I built crik[1] to orchestrate CRIU operations inside a container running in Kub...

JoosToopit · 2024-06-22T10:56:29 1719053789

My process connects to, say, Postgres. What's going to happen to that connection upon restore?

Does crik guarantee the order of events (saving a checkpoint should be followed by killing the old process/pod, which should be followed by a restoration - the order of these 3 events is strict) and given that criu can checkpoint and restore sockets state correctly - how does that work for kubernetes? The new pod will have a different IP.

monus · 2024-06-22T15:38:15 1719070695

TCP connections are identified with source IP:port and target IP:port tuples. When a new pod is created, it gets a new IP so there is not much way to restore the TCP connections. So crik drops all TCP connections and lets the application handle the reconnection logic. There are some CNIs that can give a static IP to pod, but that’s rather unorthodox in k8s.

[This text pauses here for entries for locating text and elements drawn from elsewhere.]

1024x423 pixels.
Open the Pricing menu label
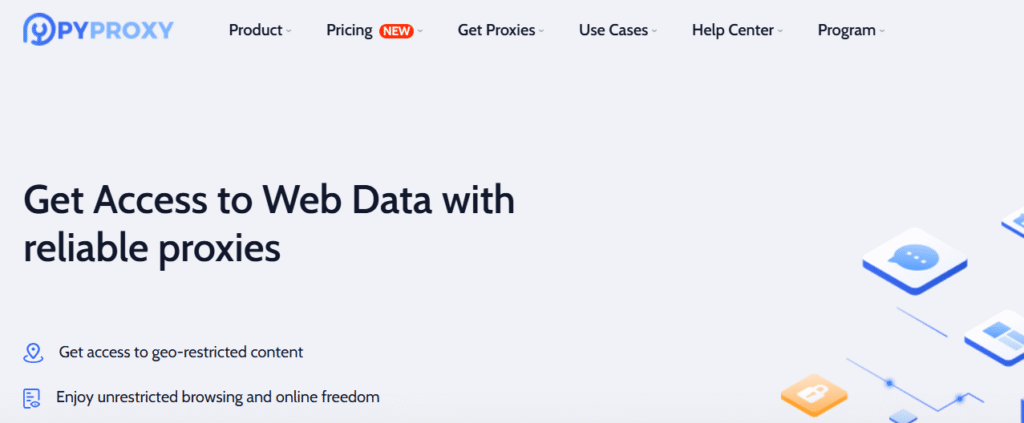pyautogui.click(x=349, y=30)
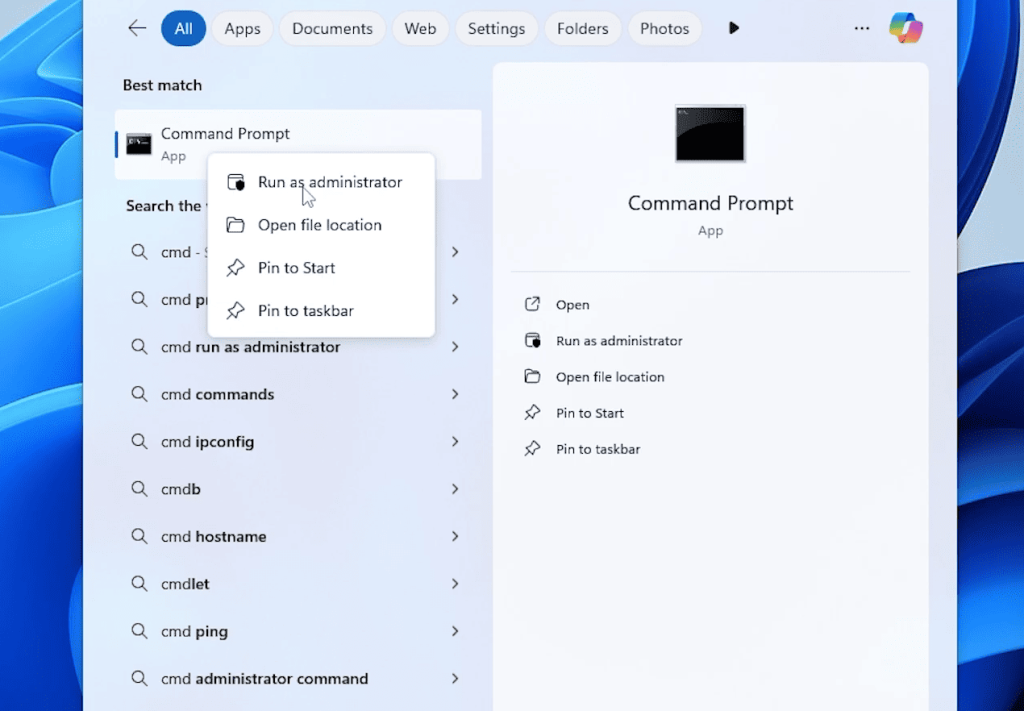The image size is (1024, 711).
Task: Click the back arrow in search header
Action: (137, 28)
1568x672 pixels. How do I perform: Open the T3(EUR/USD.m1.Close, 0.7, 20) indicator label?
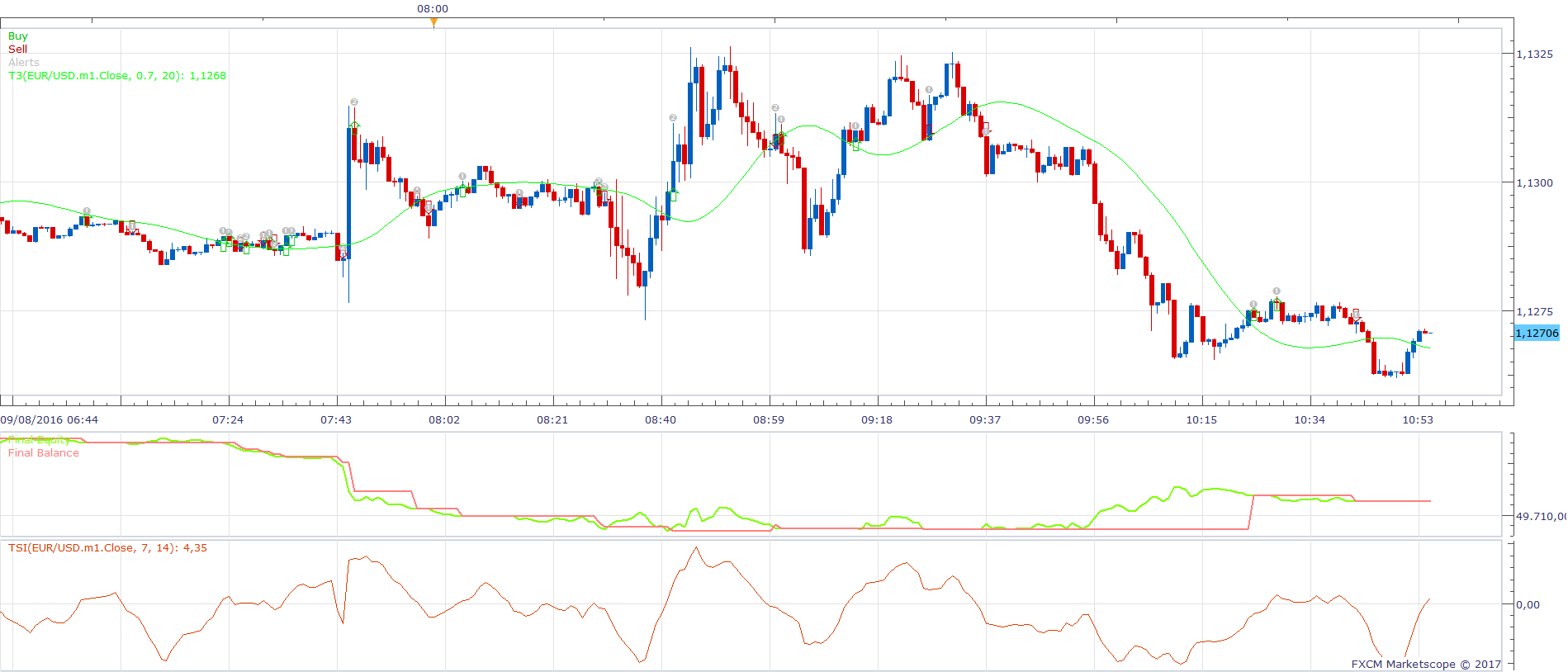(117, 76)
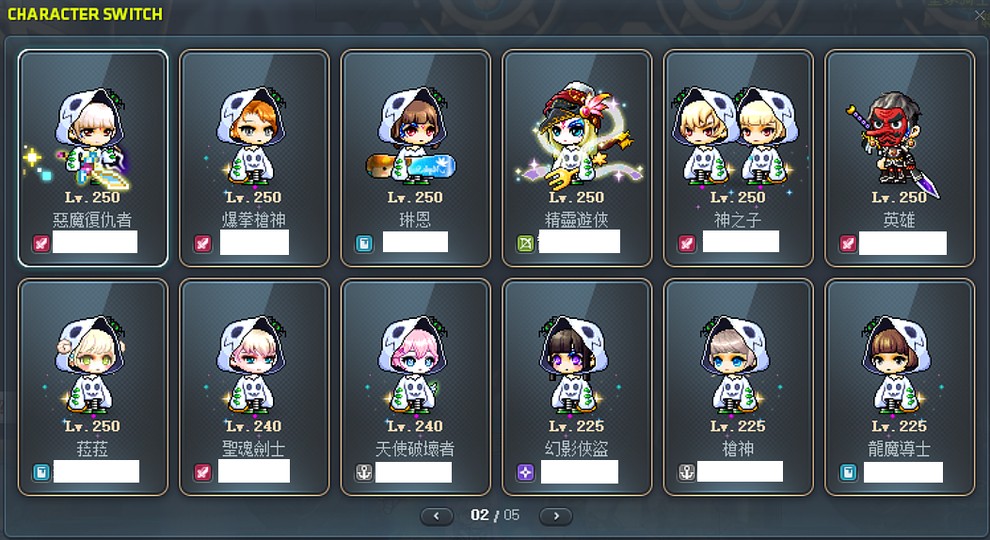The height and width of the screenshot is (540, 990).
Task: Switch to the 琳恩 character
Action: [415, 158]
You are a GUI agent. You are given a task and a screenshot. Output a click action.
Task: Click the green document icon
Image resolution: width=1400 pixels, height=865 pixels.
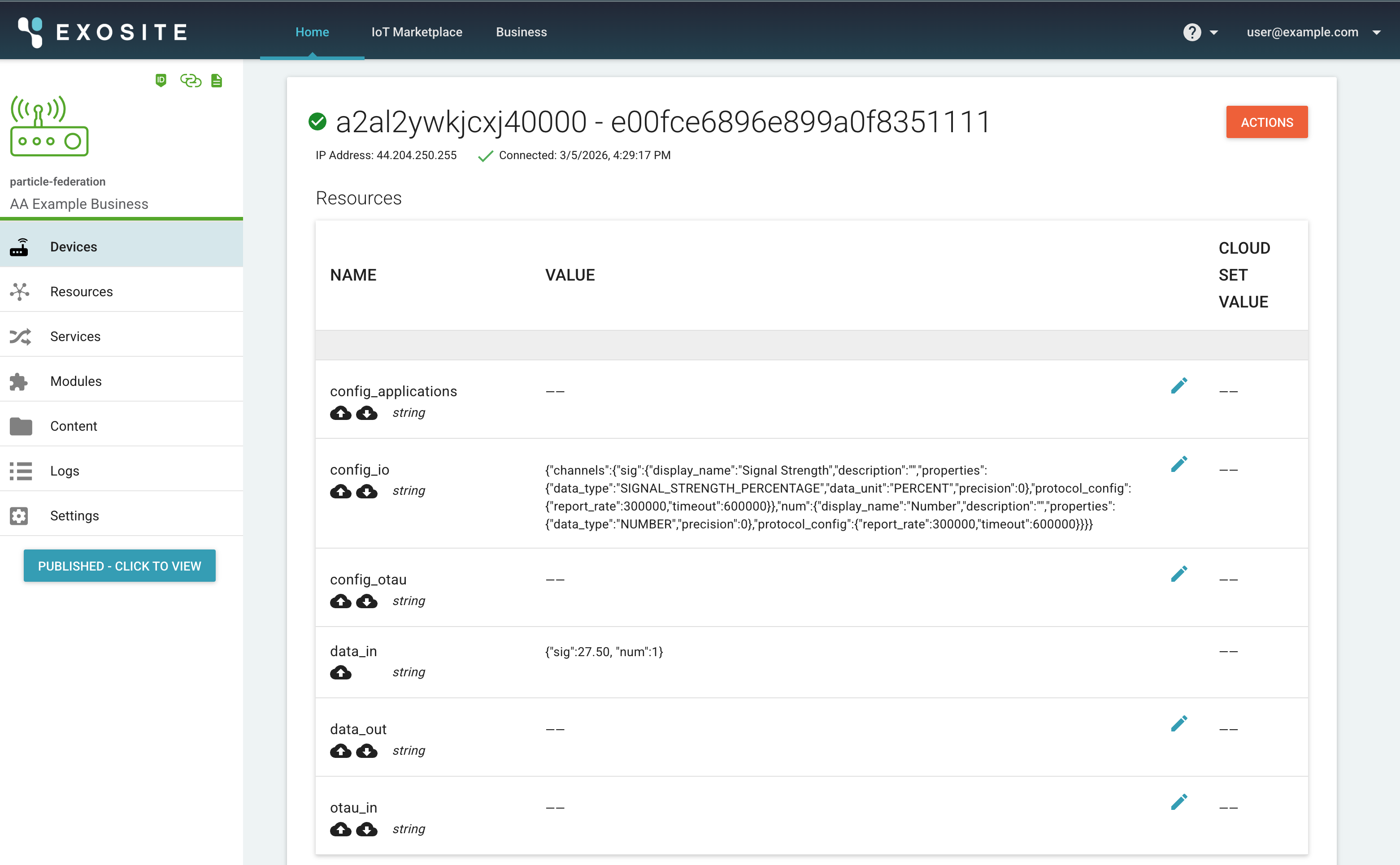tap(216, 81)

zamalek · 2024-06-22T18:25:11 1719080711

Right, and this shouldn't be a big issue for [competent] cloud-native software: it's a transient fault. If your software can't recover from transient faults then this is the wrong ecosystem to be considering.

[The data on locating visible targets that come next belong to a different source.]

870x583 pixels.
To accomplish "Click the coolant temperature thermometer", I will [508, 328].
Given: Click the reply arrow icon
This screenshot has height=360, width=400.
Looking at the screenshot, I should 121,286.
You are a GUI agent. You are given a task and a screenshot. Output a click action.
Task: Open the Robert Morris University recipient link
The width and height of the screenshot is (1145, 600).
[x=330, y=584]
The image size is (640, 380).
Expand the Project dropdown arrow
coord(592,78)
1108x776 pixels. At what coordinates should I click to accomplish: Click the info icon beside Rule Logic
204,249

rmetzler · 2024-06-22T13:47:53 1719064073

> The new pod will have a different IP.

Usually clients would connect to a Kubernetes svc to not have the problem with changing IPs. Even for just a single pod I would do that.

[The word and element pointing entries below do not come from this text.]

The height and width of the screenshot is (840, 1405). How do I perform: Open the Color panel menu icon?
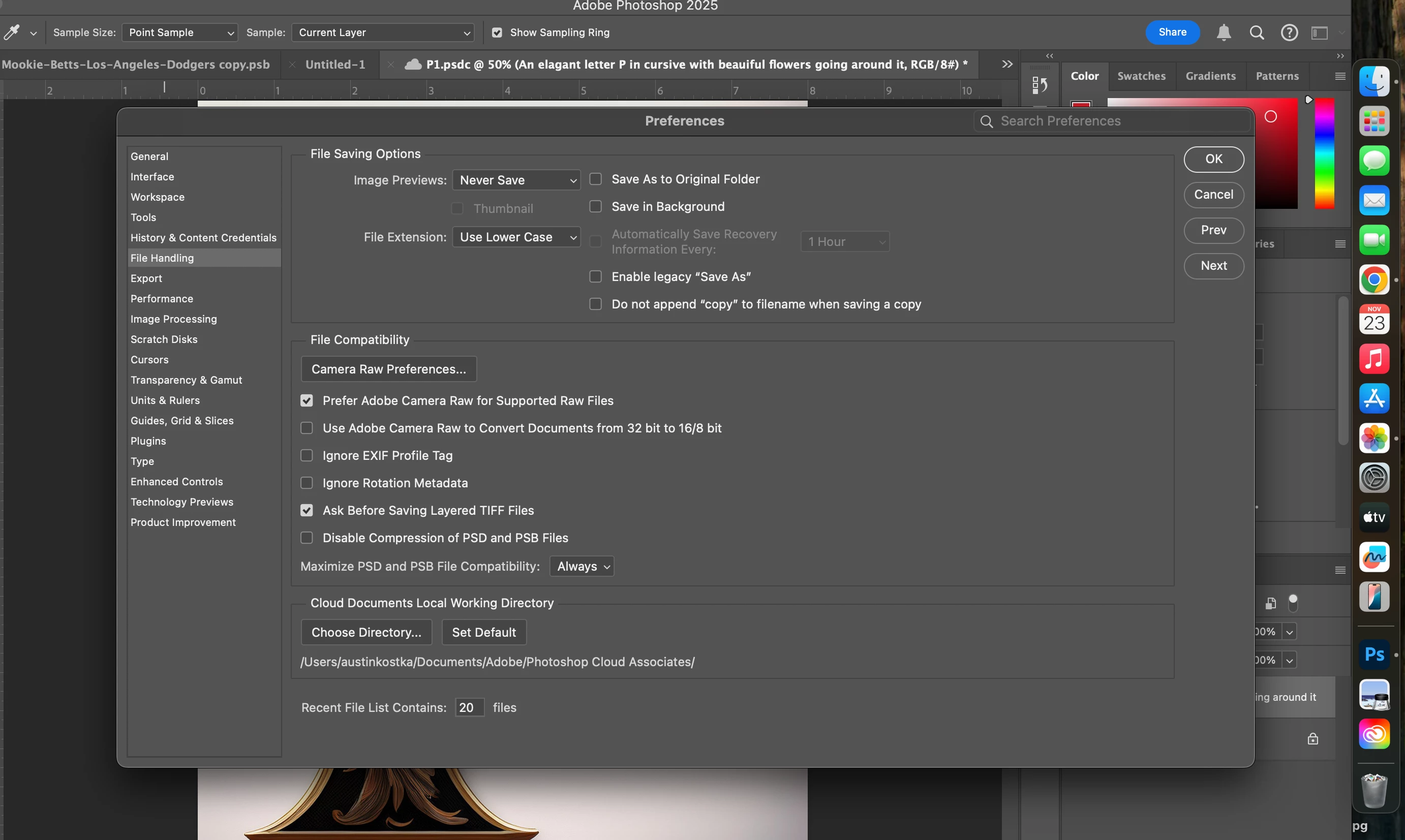click(1340, 76)
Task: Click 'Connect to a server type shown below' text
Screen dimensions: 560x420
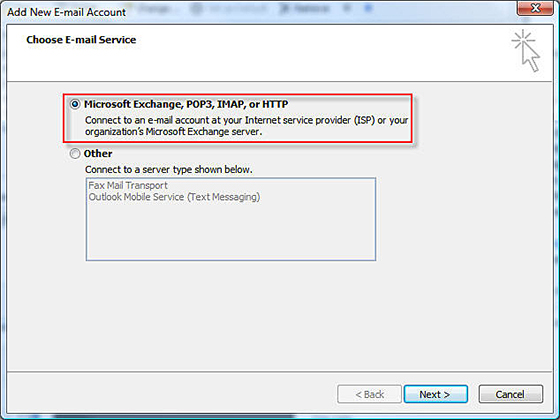Action: (x=169, y=170)

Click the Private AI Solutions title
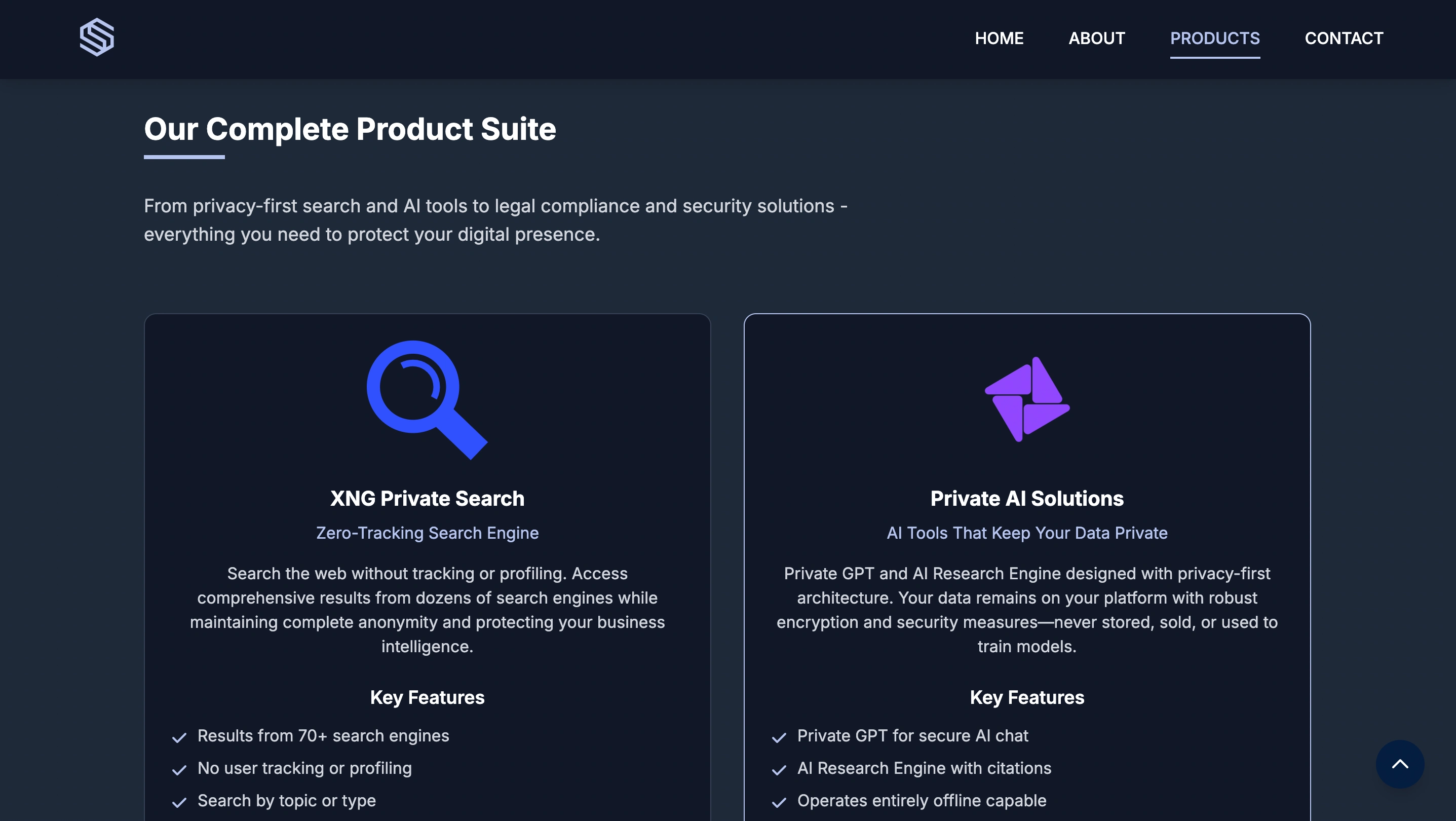pos(1027,498)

mathfailure · 2024-06-22T15:00:18 1719068418

The app in the pod is the client (of a DBMS server). The client's IP gets changed. A service in k8s is a network node with an address, but it is used for inbound connections, outbound connections (like from the app to a DBMS server, which may be outside of k8s cluster) usually do not use services (as it gives no benefits).

alexeldeib · 2024-06-22T07:01:30 1719039690

great talk! I’m curious about an approach like this combined with CUDA checkpoint for GPU workloads https://github.com/NVIDIA/cuda-checkpoint

Animats · 2024-06-22T19:16:45 1719083805

This makes sense for checkpointing and restoring long ML training runs.

Doing this on a networked application is going to be iffy. The restored program sees a time jump. The world in which it lives sees a replay of things the restore program already did once, if restore is from a checkpoint before a later crash.

If you just want to migrate jobs within a cluster, there's Xen.